Reviewed By: sdesmalen, david-arm

Differential Revision: https://reviews.llvm.org/D102253
---
 include/llvm/Analysis/TargetTransformInfo.h   |   7 ++
 .../llvm/Analysis/TargetTransformInfoImpl.h   |   2 +
 lib/Analysis/TargetTransformInfo.cpp          |   4 +
 .../AArch64/AArch64TargetTransformInfo.cpp    |   2 +-
 .../AArch64/AArch64TargetTransformInfo.h      |  10 +-
 lib/Transforms/Vectorize/LoopVectorize.cpp    |  17 ++-
 .../AArch64/scalable-reductions.ll            |   2 +-
 .../LoopVectorize/AArch64/sve-illegal-type.ll | 106 ++++++++++++++++++
 8 files changed, 142 insertions(+), 8 deletions(-)
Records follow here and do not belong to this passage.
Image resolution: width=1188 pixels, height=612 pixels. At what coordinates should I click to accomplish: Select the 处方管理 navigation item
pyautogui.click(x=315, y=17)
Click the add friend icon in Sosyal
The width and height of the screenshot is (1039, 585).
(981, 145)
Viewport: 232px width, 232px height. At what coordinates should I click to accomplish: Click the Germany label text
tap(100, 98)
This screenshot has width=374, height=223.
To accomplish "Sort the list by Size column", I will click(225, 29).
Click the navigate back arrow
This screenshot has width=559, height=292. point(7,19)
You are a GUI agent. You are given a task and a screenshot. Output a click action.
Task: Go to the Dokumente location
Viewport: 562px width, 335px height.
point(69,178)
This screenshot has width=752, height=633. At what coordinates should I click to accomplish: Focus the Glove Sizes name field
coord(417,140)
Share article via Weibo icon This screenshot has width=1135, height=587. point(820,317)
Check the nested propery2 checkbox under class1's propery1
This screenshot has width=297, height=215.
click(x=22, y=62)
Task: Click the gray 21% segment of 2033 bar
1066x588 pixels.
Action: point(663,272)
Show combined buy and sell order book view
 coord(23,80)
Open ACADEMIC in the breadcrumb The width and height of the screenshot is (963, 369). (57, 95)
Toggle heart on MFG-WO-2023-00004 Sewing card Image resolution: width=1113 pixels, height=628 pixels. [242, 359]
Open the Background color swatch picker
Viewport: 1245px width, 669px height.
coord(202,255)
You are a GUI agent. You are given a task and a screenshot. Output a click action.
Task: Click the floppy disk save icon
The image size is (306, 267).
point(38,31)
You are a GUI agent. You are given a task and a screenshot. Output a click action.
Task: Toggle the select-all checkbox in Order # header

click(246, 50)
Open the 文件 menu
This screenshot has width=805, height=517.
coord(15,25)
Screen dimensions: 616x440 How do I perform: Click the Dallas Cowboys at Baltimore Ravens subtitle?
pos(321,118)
 create mode 100644 test/Transforms/LoopVectorize/AArch64/sve-illegal-type.ll

diff --git a/include/llvm/Analysis/TargetTransformInfo.h b/include/llvm/Analysis/TargetTransformInfo.h
index c222593c934..a9b103b5457 100644
--- a/include/llvm/Analysis/TargetTransformInfo.h
+++ b/include/llvm/Analysis/TargetTransformInfo.h
@@ -1327,6 +1327,9 @@ public:
   bool isLegalToVectorizeReduction(const RecurrenceDescriptor &RdxDesc,
                                    ElementCount VF) const;
 
+  /// \returns True if the given type is supported for scalable vectors
+  bool isElementTypeLegalForScalableVector(Type *Ty) const;
+
   /// \returns The new vector factor value if the target doesn't support \p
   /// SizeInBytes loads or has a better vector factor.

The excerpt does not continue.